Passage provided:
-- BEGIN --
A little over a year ago was the official launch of NebuAd, a company that, from the very beginning, saw itself as partnering with Internet service providers to produce targeted advertising based on the ISPs’ users’ use of the Internet. They claimed to be creating data-driven marketing without gaining access to the identities of the ISPs’ users. In fact, while they were hashing the users’ identities, Bob Dykes, co-founder and CEO, admitted that “[they] can see that same user coming back onto the Internet.” They accomplished this act of spying, by convincing ISPs to allow them to install an appliance inside the ISPs’ own networks, which allowed them to “get a 360-degree, multidimensional view over a long period of time of all the pages users visit….taking a totality of…behaviors.” In other words, they got us. They got our search terms, our page views, our page and ad clicks, our time spent on specific sites, our zip codes, our browser info and our connection speed. Using this information, NebuAd? chose what it considered the optimal ad, and would display it.

For NebuAd? and its advertisers, this was a boon. Up until NebuAd? ’s entrance into the market, the only sites that targeted advertising companies could use to determine who you were and what you would be likely to purchase were the limited number of sites that contracted with the advertising company. NebuAd? ’s deep packet inspection technology allowed them to track everything you did while on the internet regardless of what websites you visited. NebuAd? was also a windfall for the ISPs, they received, in exchange for installing the NebuAd? device, their 30 pieces of silver in the form of $2–4 per subscriber.
-- END --
Challenges:
1. Reproduce word for word the stretch of the passage on NebuAd from "For NebuAd? and" through "of $2–4 per subscriber.".
2. Transcribe the rows word for word, from the line that contains "You are a GUI" through the end of the rows, leaving out the pictures.

(Extracted rows)
-- BEGIN --
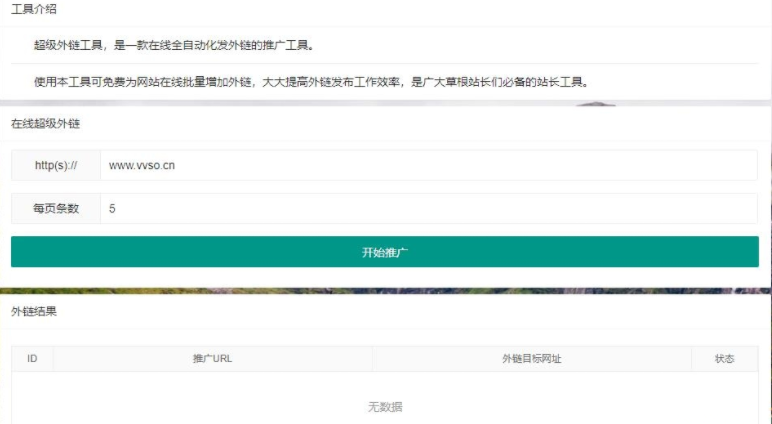
Task: Select the 在线超级外链 section heading
Action: 45,123
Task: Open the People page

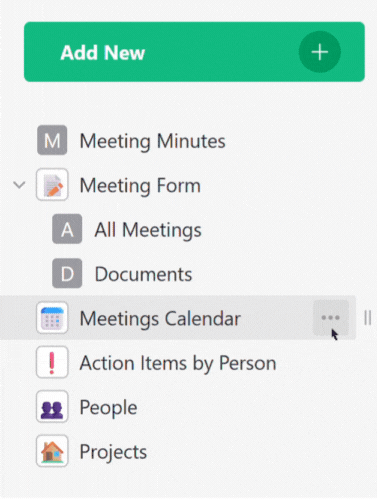Action: (108, 407)
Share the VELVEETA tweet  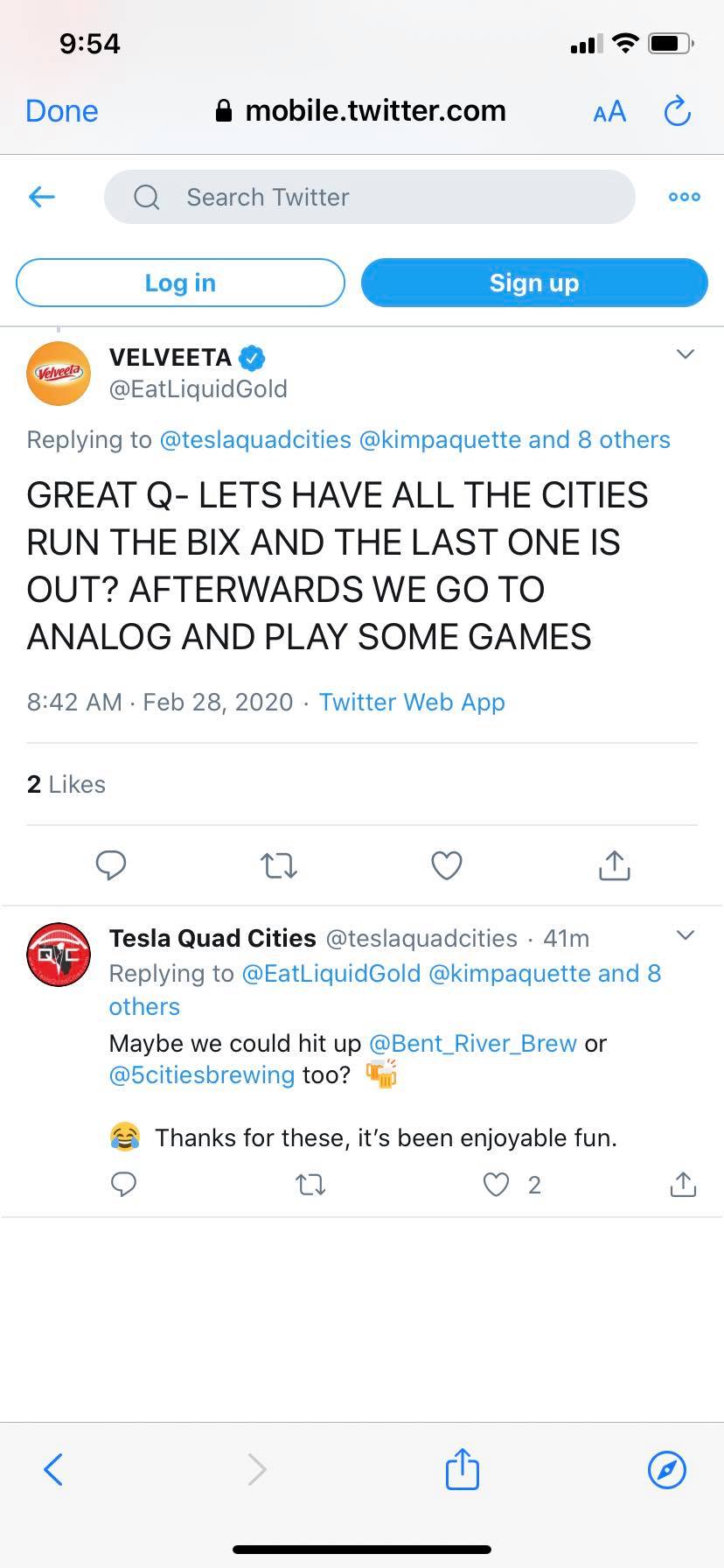614,864
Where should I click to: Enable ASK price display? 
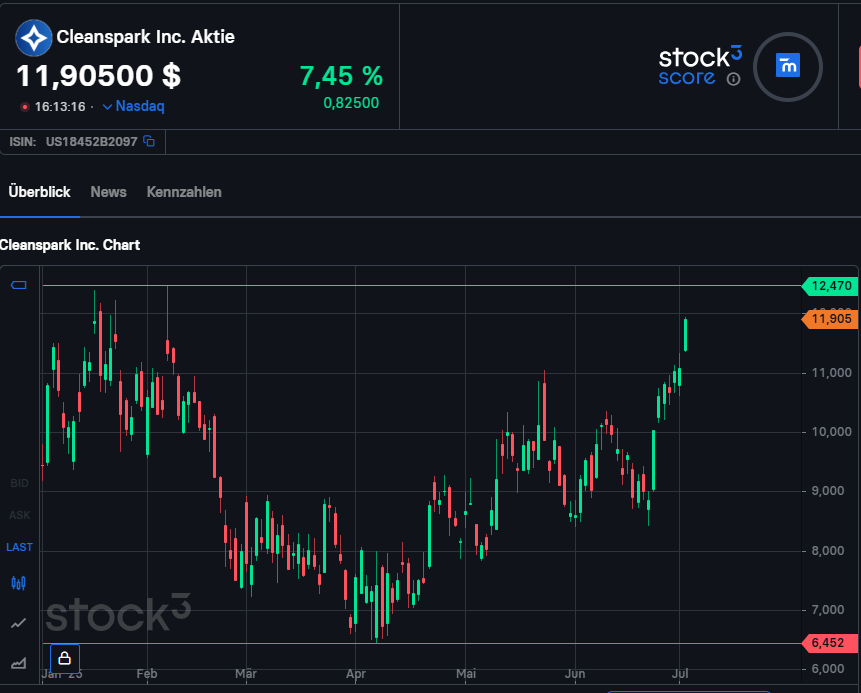tap(19, 515)
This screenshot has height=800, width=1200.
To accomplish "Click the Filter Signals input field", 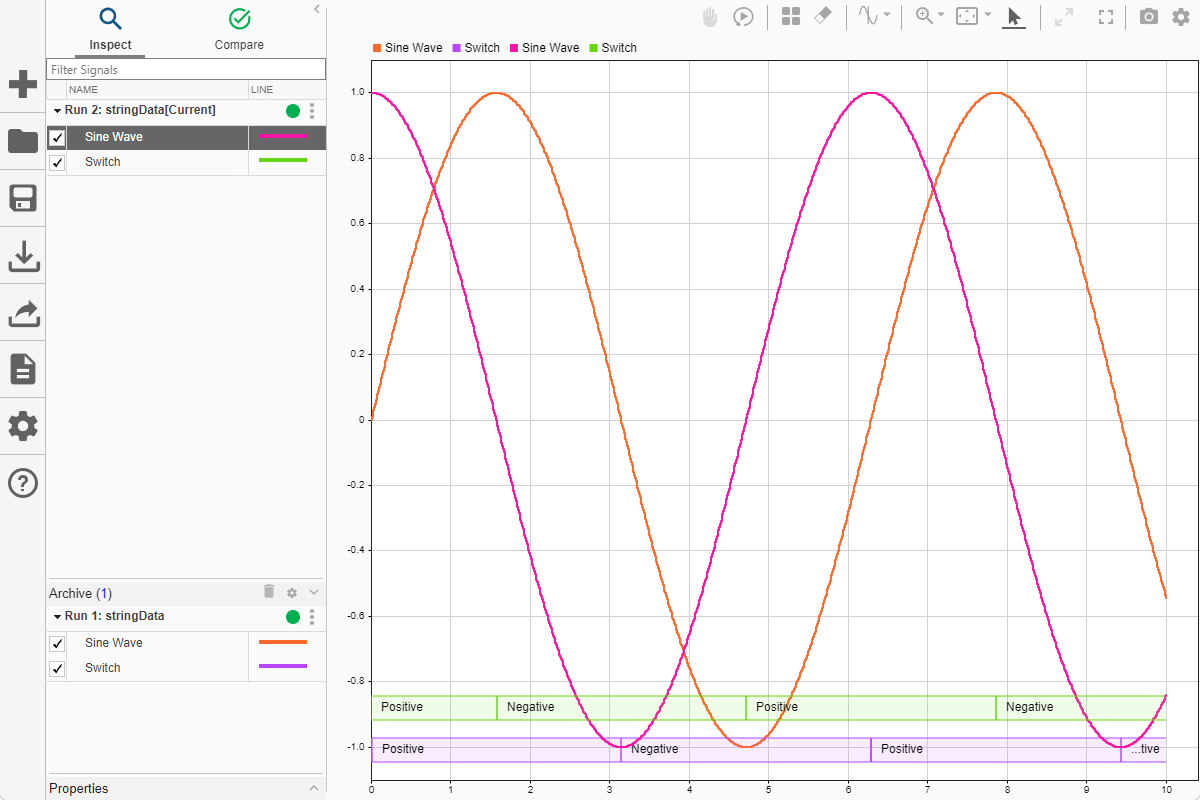I will 186,70.
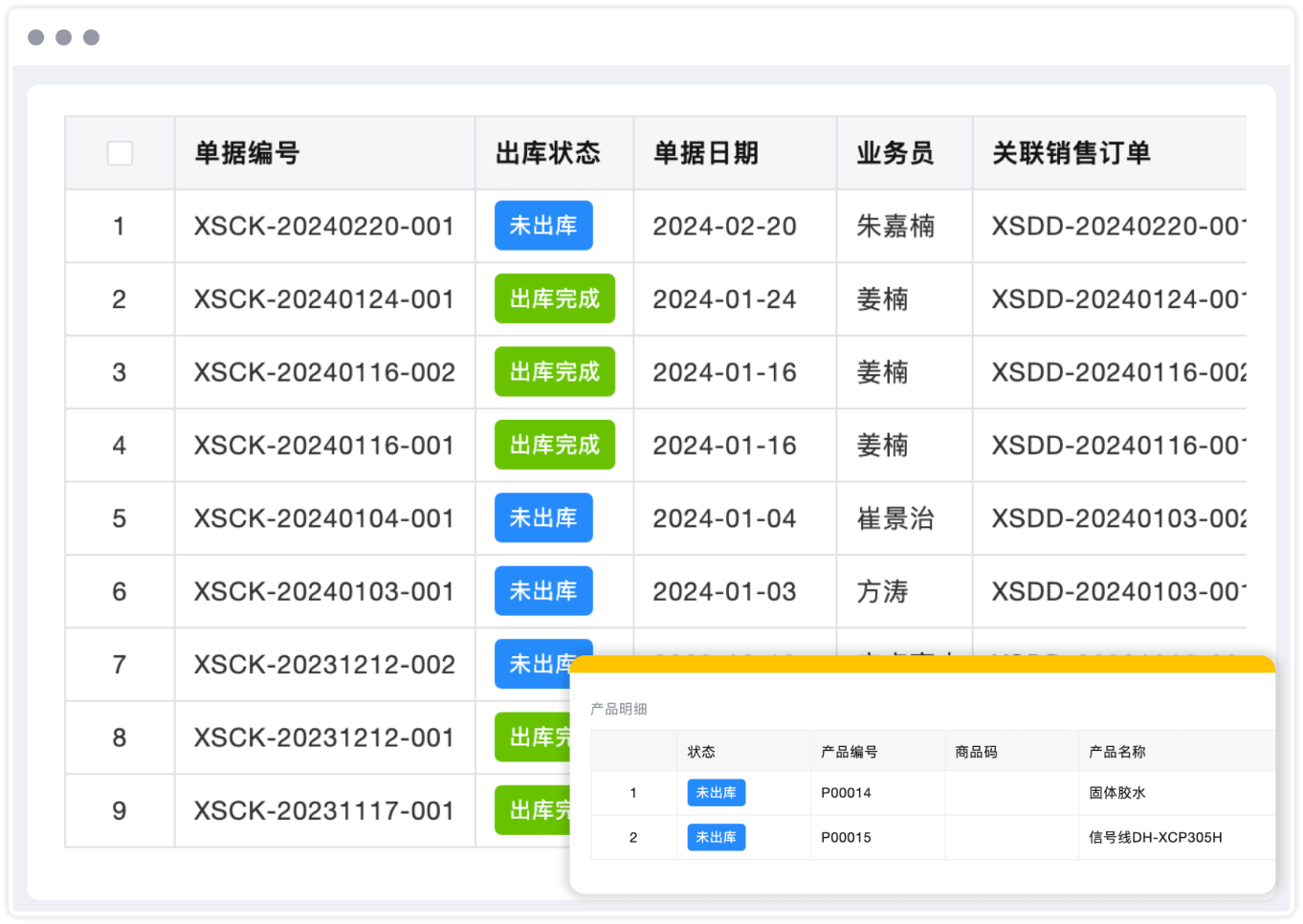
Task: Click the 单据日期 column header
Action: click(x=705, y=153)
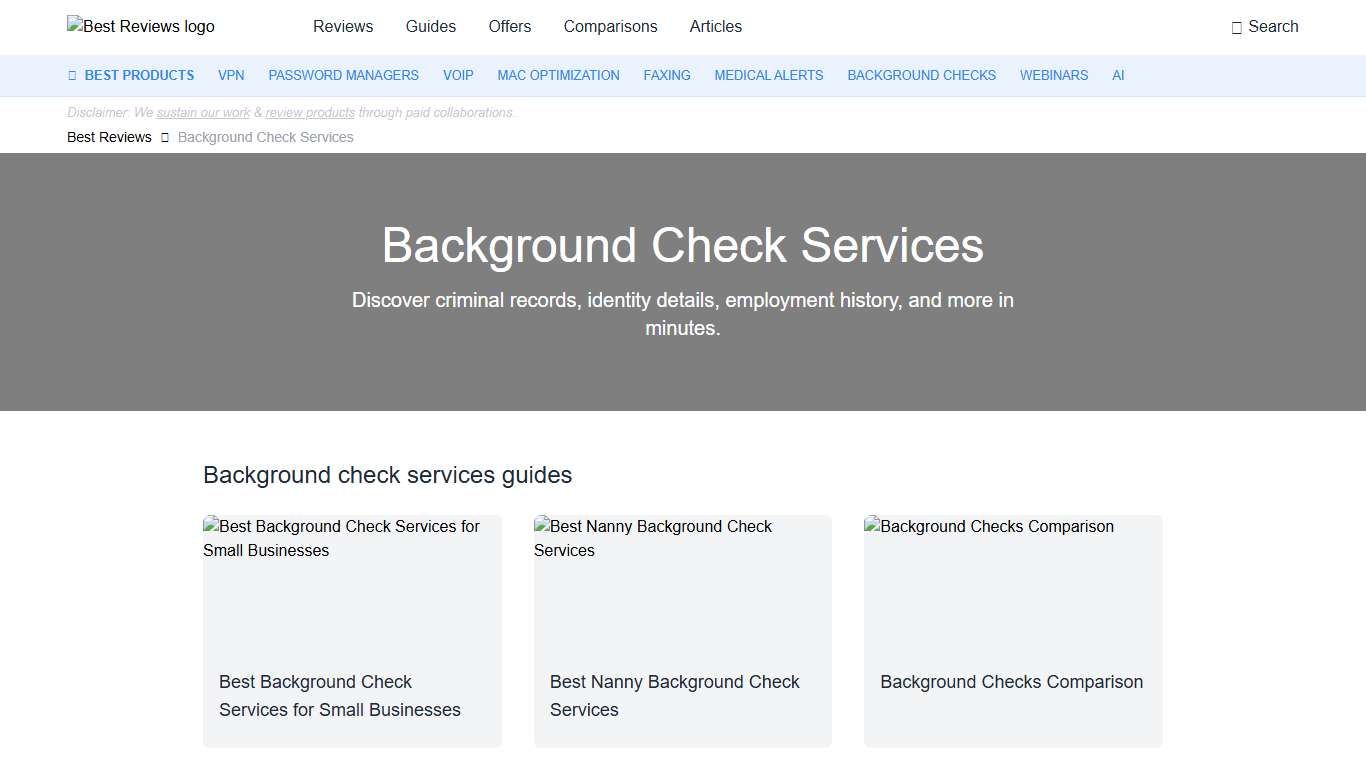The height and width of the screenshot is (768, 1366).
Task: Click Best Reviews in the breadcrumb
Action: (x=109, y=137)
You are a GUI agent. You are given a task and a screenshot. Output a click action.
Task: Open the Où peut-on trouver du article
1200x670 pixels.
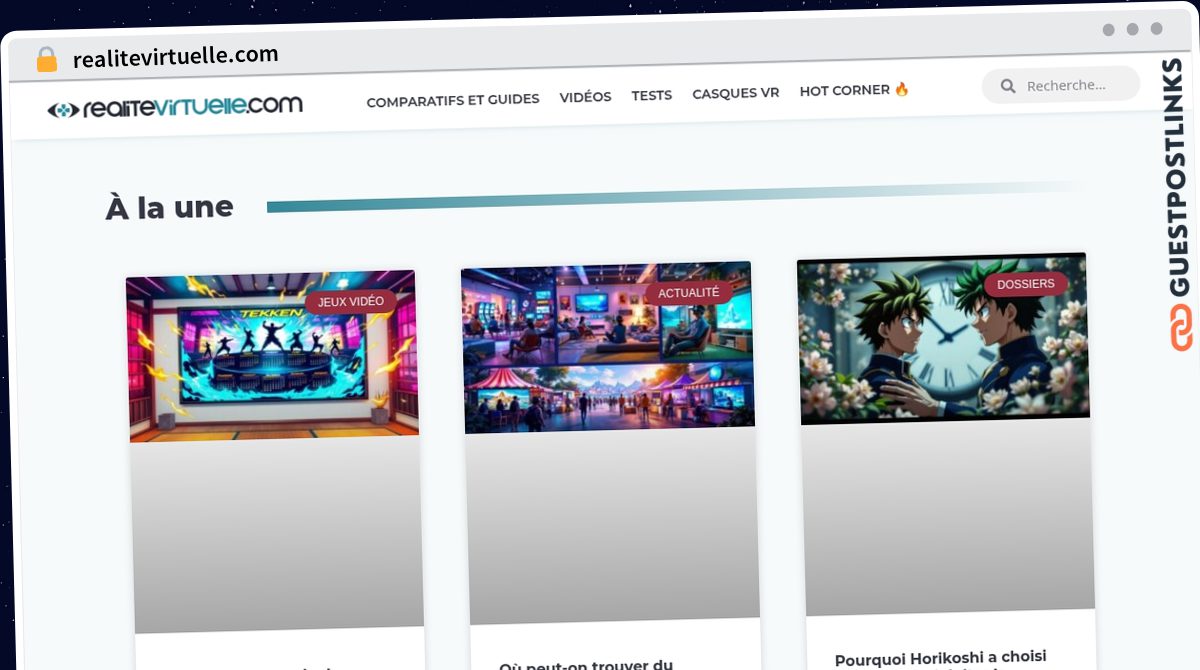coord(585,664)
-- END --
Responses per task:
1.
For NebuAd? and its advertisers, this was a boon. Up until NebuAd? ’s entrance into the market, the only sites that targeted advertising companies could use to determine who you were and what you would be likely to purchase were the limited number of sites that contracted with the advertising company. NebuAd? ’s deep packet inspection technology allowed them to track everything you did while on the internet regardless of what websites you visited. NebuAd? was also a windfall for the ISPs, they received, in exchange for installing the NebuAd? device, their 30 pieces of silver in the form of $2–4 per subscriber.

2.
You are a GUI agent. You are given a task and a screenshot. Output a click action.
Task: Open the Où peut-on trouver du article
1200x670 pixels.
coord(585,664)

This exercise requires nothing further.